First Planck images reveal Universe's earliest light
The Planck telescope team has released its first full-sky picture - the clearest yet taken, showing the glow of the first light in the universe.
Pieced together over the last six months, the microwave images show the plane of our galaxy, the Milky Way, as a glowing band across the middle.
The red and yellow mottling in the high-latitude regions of the map shows the subtle temperature variations that derive from the irregular distribution of matter in the early Universe, 380 million years ago - the focus of Planck's mission.
To the right of the main image, below the plane of the Milky Way, is a large cloud of gas in our galaxy. The arc of light surrounding it is Barnard’s Loop – the expanding bubble of an exploded star.
The €600 million telescope reveals other galaxies too.

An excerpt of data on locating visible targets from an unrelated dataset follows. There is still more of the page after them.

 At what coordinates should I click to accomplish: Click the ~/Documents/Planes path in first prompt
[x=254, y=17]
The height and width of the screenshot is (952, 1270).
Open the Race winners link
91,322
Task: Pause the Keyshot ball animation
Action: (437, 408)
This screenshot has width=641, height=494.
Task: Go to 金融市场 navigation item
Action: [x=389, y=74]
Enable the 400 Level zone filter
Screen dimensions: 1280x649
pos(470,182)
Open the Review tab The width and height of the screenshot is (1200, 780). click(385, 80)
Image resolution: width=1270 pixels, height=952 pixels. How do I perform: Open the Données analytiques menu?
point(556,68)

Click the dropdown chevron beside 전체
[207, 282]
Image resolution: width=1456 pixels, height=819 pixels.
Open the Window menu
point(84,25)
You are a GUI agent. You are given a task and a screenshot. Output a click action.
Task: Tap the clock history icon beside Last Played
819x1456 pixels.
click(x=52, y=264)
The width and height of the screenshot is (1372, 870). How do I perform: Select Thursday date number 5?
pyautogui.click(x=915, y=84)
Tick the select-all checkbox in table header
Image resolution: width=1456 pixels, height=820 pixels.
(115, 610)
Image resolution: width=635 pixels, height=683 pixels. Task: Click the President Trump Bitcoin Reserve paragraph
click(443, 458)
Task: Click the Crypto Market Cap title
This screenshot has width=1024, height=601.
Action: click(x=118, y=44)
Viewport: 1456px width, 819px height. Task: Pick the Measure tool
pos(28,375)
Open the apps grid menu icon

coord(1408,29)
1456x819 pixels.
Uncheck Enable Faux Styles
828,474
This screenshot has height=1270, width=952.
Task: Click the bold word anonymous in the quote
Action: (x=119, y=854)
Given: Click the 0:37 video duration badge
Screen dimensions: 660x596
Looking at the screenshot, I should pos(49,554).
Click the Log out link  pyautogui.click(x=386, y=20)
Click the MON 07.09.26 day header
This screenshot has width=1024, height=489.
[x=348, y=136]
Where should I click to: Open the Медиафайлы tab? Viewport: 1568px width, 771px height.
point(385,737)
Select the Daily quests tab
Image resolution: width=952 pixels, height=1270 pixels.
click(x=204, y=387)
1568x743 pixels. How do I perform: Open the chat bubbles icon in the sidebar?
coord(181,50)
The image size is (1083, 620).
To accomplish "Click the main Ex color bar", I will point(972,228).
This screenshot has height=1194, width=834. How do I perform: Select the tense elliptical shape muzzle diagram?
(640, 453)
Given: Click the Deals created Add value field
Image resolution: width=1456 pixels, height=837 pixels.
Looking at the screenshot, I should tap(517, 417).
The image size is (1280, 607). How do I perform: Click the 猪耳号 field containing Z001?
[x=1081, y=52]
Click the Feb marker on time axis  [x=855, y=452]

The great spiral galaxy of Andromeda, 2.2 million light-years from Earth, shows up as a sliver of microwave light, released by the coldest dust in its giant body.
Other, more distant, galaxies with supermassive black holes appear as single points of microwaves dotting the image.
Learning more about the early Universe will requre the removal of these elements with sophisticated image processing software.
This will give scientists a clearer focus on the primordial microwaves - the Cosmic Microwave Background Radiation - represented by the red and yellow portions of the image. ESA hopes to use this data to establish the age of the universe and its composition more precisely than ever before.
The Planck telescope was launched in May last year. The new image is derived from data collected between August 2009 and June 2010.